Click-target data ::
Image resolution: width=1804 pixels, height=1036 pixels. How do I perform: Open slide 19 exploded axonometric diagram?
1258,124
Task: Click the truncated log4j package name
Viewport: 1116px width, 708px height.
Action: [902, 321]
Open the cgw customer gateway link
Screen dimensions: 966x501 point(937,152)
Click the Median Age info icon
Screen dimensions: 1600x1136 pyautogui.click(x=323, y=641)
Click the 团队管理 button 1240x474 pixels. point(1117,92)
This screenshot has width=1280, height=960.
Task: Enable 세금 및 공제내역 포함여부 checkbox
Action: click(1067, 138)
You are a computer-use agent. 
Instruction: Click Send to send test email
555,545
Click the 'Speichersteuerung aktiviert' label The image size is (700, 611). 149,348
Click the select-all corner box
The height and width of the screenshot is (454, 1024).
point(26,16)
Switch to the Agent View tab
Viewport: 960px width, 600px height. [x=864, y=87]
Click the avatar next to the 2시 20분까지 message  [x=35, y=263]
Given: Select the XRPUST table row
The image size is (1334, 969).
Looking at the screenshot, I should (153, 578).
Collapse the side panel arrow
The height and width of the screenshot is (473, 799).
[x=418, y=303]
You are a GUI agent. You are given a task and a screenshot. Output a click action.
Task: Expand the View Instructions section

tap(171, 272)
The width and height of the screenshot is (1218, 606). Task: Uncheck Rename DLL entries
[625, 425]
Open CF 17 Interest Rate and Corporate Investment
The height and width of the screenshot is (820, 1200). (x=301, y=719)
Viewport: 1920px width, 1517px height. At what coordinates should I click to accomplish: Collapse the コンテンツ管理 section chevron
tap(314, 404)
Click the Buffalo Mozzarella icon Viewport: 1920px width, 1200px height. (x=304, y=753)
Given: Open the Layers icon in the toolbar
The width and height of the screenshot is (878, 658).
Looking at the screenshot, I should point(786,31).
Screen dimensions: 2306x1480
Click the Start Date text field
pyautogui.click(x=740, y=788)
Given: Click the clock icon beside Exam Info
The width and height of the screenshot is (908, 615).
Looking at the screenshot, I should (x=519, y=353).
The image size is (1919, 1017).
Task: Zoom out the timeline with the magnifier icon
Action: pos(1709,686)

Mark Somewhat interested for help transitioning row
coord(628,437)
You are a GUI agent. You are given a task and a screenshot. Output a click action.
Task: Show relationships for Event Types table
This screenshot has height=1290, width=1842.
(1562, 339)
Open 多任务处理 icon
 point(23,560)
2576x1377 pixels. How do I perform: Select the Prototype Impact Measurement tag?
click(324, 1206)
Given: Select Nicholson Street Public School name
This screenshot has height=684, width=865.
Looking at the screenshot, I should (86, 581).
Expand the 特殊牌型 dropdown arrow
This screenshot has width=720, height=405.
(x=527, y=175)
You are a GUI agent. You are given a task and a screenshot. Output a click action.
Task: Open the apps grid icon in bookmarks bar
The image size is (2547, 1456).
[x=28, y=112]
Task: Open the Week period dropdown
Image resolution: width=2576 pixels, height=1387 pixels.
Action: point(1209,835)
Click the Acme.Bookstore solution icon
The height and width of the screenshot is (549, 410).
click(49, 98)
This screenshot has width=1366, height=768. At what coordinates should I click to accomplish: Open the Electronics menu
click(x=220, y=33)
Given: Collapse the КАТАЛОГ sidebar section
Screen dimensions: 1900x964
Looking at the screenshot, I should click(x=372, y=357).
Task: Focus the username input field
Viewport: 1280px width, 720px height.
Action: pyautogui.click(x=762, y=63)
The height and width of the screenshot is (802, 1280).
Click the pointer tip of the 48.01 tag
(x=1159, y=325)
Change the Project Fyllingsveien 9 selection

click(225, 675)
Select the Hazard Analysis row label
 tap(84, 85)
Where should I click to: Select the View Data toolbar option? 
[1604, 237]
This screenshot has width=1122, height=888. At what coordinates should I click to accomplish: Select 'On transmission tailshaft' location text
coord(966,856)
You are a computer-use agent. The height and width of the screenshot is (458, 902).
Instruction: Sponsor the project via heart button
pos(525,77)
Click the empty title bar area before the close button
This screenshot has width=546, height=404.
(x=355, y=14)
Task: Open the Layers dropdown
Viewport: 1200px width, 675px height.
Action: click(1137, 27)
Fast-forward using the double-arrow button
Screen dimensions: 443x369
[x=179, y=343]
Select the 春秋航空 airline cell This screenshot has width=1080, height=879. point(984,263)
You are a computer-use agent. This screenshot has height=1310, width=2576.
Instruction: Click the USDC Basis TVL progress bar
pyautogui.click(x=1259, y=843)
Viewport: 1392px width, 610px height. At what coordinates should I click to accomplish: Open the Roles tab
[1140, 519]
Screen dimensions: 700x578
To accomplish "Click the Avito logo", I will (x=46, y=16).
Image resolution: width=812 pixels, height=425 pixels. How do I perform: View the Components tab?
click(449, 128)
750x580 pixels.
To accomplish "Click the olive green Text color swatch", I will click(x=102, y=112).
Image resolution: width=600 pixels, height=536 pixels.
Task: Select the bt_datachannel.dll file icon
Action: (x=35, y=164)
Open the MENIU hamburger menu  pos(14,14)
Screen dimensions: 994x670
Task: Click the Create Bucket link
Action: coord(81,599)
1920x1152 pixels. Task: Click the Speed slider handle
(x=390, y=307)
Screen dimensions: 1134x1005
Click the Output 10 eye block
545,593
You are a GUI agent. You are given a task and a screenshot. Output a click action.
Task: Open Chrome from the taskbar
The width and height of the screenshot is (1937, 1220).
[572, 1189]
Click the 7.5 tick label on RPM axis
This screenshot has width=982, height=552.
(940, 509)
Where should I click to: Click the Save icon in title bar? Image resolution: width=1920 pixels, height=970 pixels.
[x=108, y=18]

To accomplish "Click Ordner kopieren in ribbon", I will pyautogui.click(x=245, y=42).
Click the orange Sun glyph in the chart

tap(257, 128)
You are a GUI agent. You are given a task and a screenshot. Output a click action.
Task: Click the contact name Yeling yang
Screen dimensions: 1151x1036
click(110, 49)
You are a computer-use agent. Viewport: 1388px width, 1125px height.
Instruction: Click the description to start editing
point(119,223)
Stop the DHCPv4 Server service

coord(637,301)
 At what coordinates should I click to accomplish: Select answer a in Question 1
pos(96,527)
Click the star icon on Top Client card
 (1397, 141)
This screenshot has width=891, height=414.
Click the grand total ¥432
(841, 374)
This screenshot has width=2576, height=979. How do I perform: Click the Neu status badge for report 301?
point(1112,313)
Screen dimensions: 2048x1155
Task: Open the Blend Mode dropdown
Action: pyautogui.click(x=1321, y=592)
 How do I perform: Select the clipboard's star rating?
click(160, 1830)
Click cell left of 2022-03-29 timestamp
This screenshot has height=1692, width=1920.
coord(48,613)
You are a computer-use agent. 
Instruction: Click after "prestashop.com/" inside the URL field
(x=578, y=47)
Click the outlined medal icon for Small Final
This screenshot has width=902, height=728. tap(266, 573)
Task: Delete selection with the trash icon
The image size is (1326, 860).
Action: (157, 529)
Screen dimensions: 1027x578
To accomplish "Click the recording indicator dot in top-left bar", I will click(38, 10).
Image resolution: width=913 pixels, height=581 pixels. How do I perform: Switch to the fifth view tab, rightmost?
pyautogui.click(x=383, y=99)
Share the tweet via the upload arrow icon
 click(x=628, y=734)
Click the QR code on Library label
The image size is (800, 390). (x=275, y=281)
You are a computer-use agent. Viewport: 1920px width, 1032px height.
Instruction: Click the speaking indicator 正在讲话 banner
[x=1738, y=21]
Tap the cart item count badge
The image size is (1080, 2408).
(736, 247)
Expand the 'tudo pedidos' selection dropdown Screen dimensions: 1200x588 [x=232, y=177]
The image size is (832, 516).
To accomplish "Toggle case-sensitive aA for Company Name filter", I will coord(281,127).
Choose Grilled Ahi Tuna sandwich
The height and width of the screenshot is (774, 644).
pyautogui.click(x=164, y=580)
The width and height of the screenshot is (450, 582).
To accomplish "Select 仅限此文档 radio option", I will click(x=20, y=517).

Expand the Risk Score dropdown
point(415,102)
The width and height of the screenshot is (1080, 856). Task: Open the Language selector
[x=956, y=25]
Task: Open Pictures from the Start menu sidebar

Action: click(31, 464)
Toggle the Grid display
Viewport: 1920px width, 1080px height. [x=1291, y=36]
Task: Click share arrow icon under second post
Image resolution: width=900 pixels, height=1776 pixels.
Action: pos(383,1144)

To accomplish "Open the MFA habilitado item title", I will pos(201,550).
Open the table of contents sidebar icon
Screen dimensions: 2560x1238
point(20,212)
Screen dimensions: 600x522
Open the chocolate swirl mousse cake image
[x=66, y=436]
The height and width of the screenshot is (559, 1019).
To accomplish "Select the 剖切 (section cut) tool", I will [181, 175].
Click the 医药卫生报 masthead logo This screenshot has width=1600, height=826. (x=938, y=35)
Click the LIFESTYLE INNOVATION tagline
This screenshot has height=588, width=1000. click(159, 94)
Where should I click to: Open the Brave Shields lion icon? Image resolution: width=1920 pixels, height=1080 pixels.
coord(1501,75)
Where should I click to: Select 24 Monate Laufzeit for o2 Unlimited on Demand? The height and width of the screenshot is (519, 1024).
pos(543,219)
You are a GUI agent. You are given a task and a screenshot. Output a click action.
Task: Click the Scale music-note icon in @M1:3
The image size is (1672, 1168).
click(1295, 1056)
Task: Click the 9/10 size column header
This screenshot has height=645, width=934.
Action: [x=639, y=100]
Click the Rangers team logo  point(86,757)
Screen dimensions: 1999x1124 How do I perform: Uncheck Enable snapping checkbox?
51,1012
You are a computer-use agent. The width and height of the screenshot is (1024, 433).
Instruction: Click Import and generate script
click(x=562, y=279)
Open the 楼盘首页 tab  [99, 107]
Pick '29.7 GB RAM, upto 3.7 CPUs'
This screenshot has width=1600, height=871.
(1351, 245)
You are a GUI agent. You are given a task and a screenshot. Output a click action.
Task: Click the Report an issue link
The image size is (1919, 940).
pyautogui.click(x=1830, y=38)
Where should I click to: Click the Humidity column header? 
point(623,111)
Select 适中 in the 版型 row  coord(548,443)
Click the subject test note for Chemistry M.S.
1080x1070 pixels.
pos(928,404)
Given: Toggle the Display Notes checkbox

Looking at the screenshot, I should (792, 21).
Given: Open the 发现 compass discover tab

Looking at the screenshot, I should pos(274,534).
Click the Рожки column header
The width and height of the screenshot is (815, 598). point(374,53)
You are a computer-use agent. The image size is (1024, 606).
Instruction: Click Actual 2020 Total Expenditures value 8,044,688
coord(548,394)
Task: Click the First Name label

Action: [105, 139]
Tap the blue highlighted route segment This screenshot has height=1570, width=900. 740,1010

Requirements :: Please copy the material word for word, from its first line through the line holding "Viewport: 960px width, 600px", inclusive.

Response ::
Image resolution: width=1804 pixels, height=1036 pixels. How do I perform: Open slide 19 exploded axonometric diagram?
1258,124
Task: Click the truncated log4j package name
Viewport: 1116px width, 708px height.
Action: [902, 321]
Open the cgw customer gateway link
Screen dimensions: 966x501 point(937,152)
Click the Median Age info icon
Screen dimensions: 1600x1136 pyautogui.click(x=323, y=641)
Click the 团队管理 button 1240x474 pixels. point(1117,92)
This screenshot has width=1280, height=960.
Task: Enable 세금 및 공제내역 포함여부 checkbox
Action: click(1067, 138)
You are a computer-use agent. 
Instruction: Click Send to send test email
555,545
Click the 'Speichersteuerung aktiviert' label The image size is (700, 611). 149,348
Click the select-all corner box
The height and width of the screenshot is (454, 1024).
point(26,16)
Switch to the Agent View tab
Viewport: 960px width, 600px height. [x=864, y=87]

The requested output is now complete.